There's nothing like wake up moments in life to get the old nostalgia and search for meaning emotions rolling. Kids leaving the nest, retirement, job loss, downsizing, move, illness, loss of a parent or child. These seminal milestones trigger a yearning to be connected, to share "remember when " moments. Most couples first meet through some form of shared history - cultural -location-experience. They form a family unit and build a new history where the 'we" figures largely. "We did this -remember when we...we like - we think- we do". And the stories get told over and over again, the history becomes enmeshed; it's the two of you as one entity - THE COUPLE.

It's trendy of late for couples to take separate vacations, guy time, gal time. Nothing wrong with that. I did it. The danger point through is when the alone time becomes more important than the shared time; when preferring to be apart takes over from wanting to be together; when you start to build new and separate histories with memories that are not shared.

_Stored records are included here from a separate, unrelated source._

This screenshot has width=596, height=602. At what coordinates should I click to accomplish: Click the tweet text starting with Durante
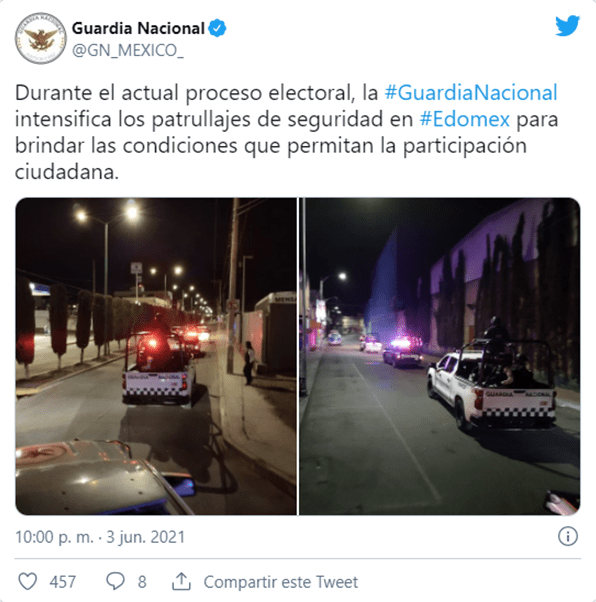pyautogui.click(x=286, y=132)
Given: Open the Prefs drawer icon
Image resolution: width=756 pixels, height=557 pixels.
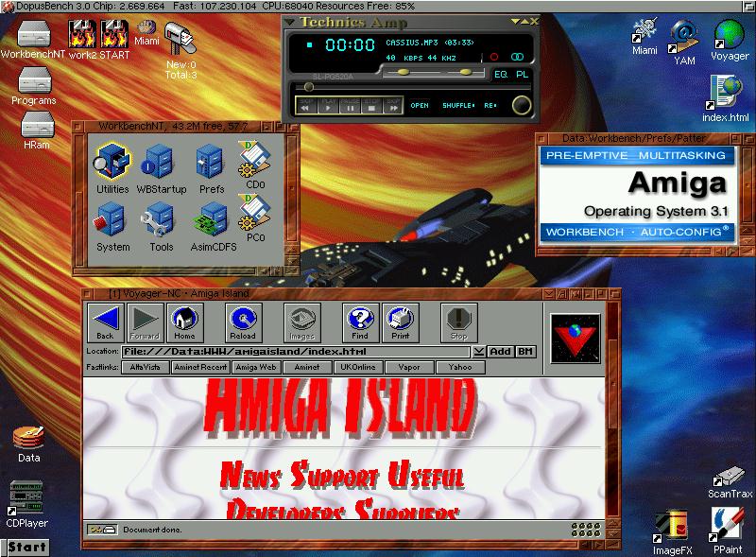Looking at the screenshot, I should (x=211, y=164).
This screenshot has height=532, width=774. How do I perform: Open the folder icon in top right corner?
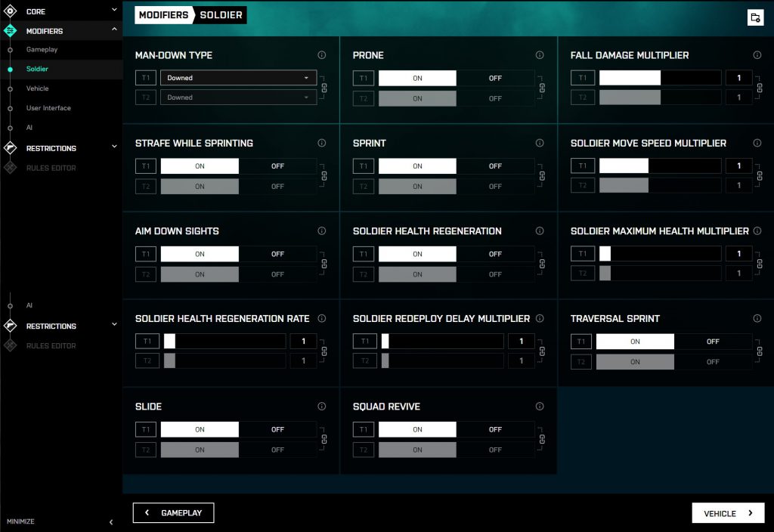tap(755, 18)
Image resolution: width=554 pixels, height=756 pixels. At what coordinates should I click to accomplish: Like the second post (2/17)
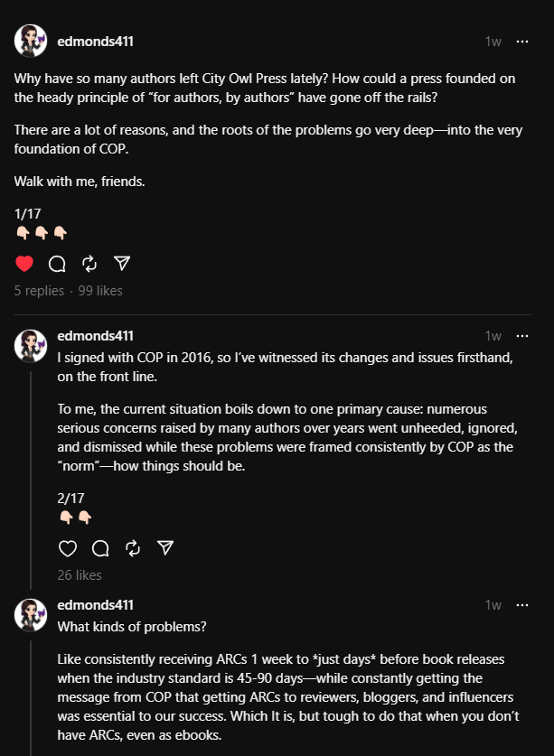(x=68, y=548)

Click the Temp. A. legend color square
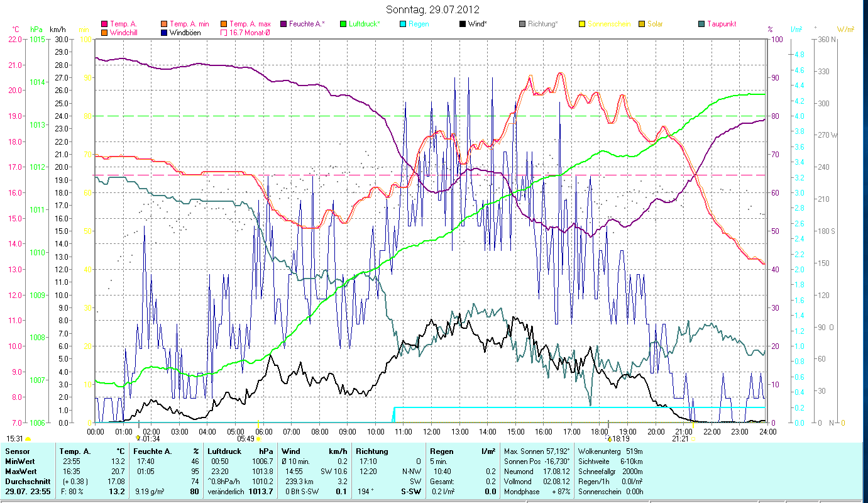[104, 24]
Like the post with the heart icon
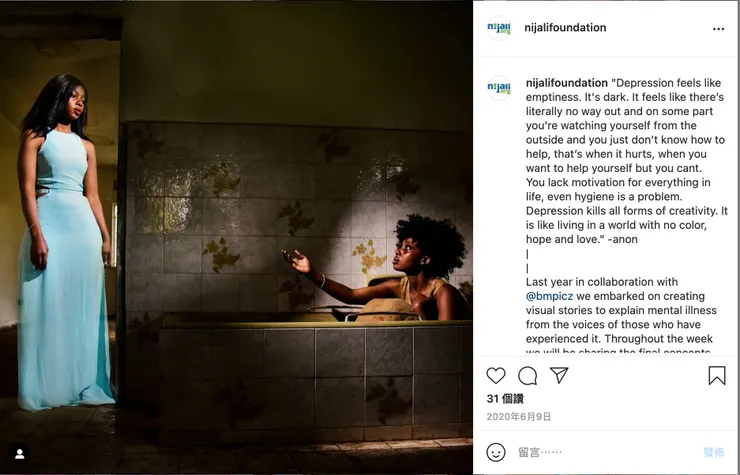The height and width of the screenshot is (475, 740). click(x=496, y=376)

In the search for a new love , a new 'we' - both the men and women I talk to speak and write of wanting to find points of shared history on which to hang this new relationship. They see a new love having better chance of survival and maturing to full bloom if there are already common bonds. They look for a shared cultural past, a common language in which to tell and build upon their story. These bonds are simple elements in life. In my search, bonds that have opened conversations have been a shared catholic upbringing; world travel; a similar "remember when moment" at some cataclysmic moment in history (one man and I discovered we were in the same crowd when the Berlin Wall came down) . Little hooks on which to drape memories and build from there.

A comment posted under my posting Retired Spouse Syndrome" moved me to tears this morning. Pam wrote "I still love him very much but would rather be alone.". What loneliness in that phrase and I wonder what has caused the shared history of 37 years together to be something she wants to walk away from.